久武親直(ひさたけ・ちかなお) ?〜?

長宗我部氏重臣。久武昌源の子。久武親信の弟。通称を彦七。内蔵助。
天正10年(1582)8月の中富川の合戦では渡河時刻を主君・長宗我部元親に進言して一軍の攻撃を指揮し、勝利に貢献した。またその直後の9月には、反元親勢力を結集しようとしていた新開実綱(道善)を丈六寺に謀殺している。
兄・親信は親直を評して「長宗我部家の障りにこそなれど、役に立つ者ではない」と元親に進言しているが、親信が天正7年(1579)5月の三間表の合戦で戦死したのちの天正12年(1584)秋頃に伊予国侵攻の軍代に任じられ、宇和郡三間の攻撃に功績を挙げて長宗我部氏の伊予国制圧に大きく貢献した。

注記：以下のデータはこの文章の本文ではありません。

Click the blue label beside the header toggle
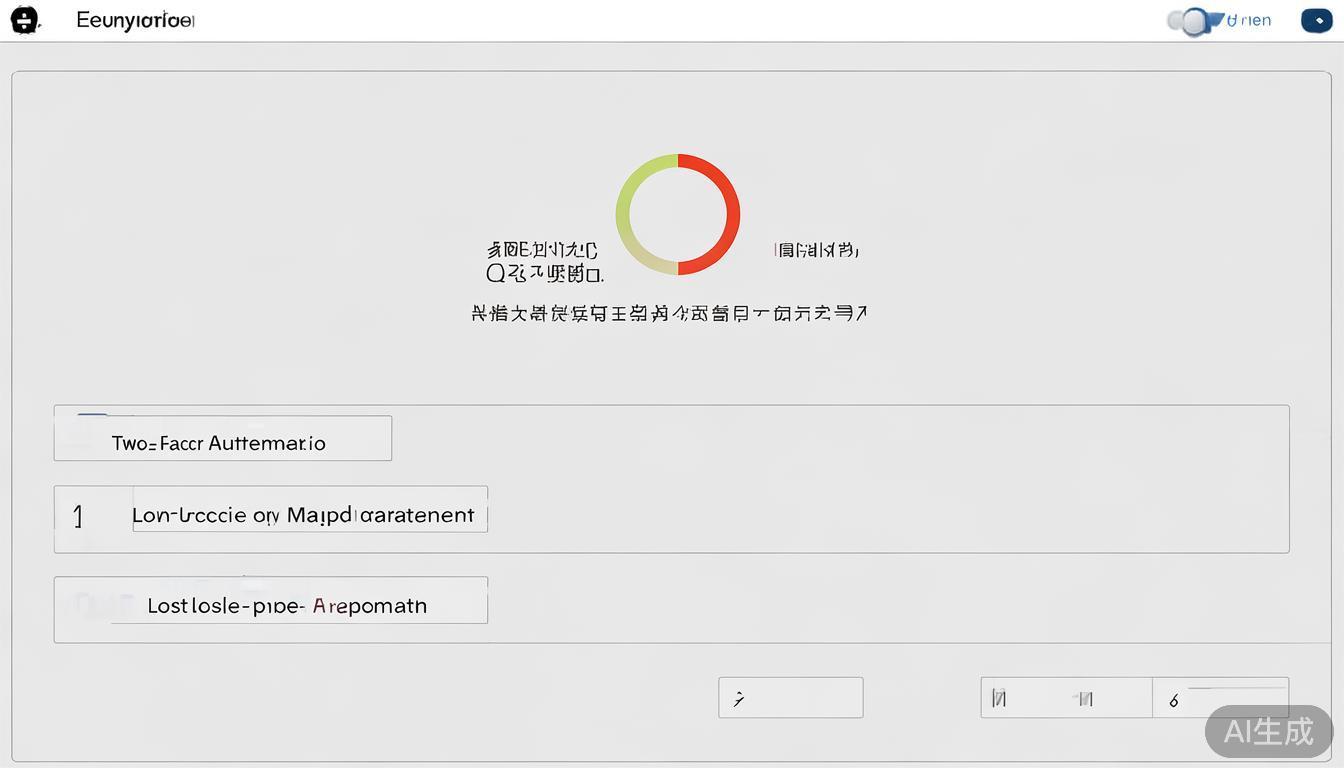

天正13年(1585)の四国征伐にあたっては、伊予国の金子・高尾城主の金子元宅と結託して防備体制の構築に尽力した。
天正14年(1586)、羽柴秀吉の大仏殿建立のための木材の伐採・搬出の監督を勤めた。このときより、吉良親実と不仲になったという。
元親長男の信親が戦死したことを受け、天正16年(1588)の長宗我部氏の後嗣決定の評議において、元親の意を汲んで四男・盛親を擁立した。吉良親実と親しい香川親和(元親二男)や津野親忠(三男)に家督を継がせるよりも、幼少の盛親(四男)の後ろ盾となって家督を継がせれば自分が実権を握れると考えたためともいわれる。
慶長5年(1600)の関ヶ原の役ののち、津野親忠が藤堂高虎を通じて徳川家康に長宗我部氏存続を請うているが、これに関連して、親忠に土佐半国が与えられるかもしれないとして親忠の殺害を進言し、実際に親忠は殺害されたが、一説には親直が盛親の命令を騙って親忠殺害に及んだともいわれる。
この親忠殺害のために長宗我部氏は取り潰しとなり、主家の滅亡後は肥後国の加藤氏に仕えて1千石を与えられたが、その変節ぶりを非難されたという。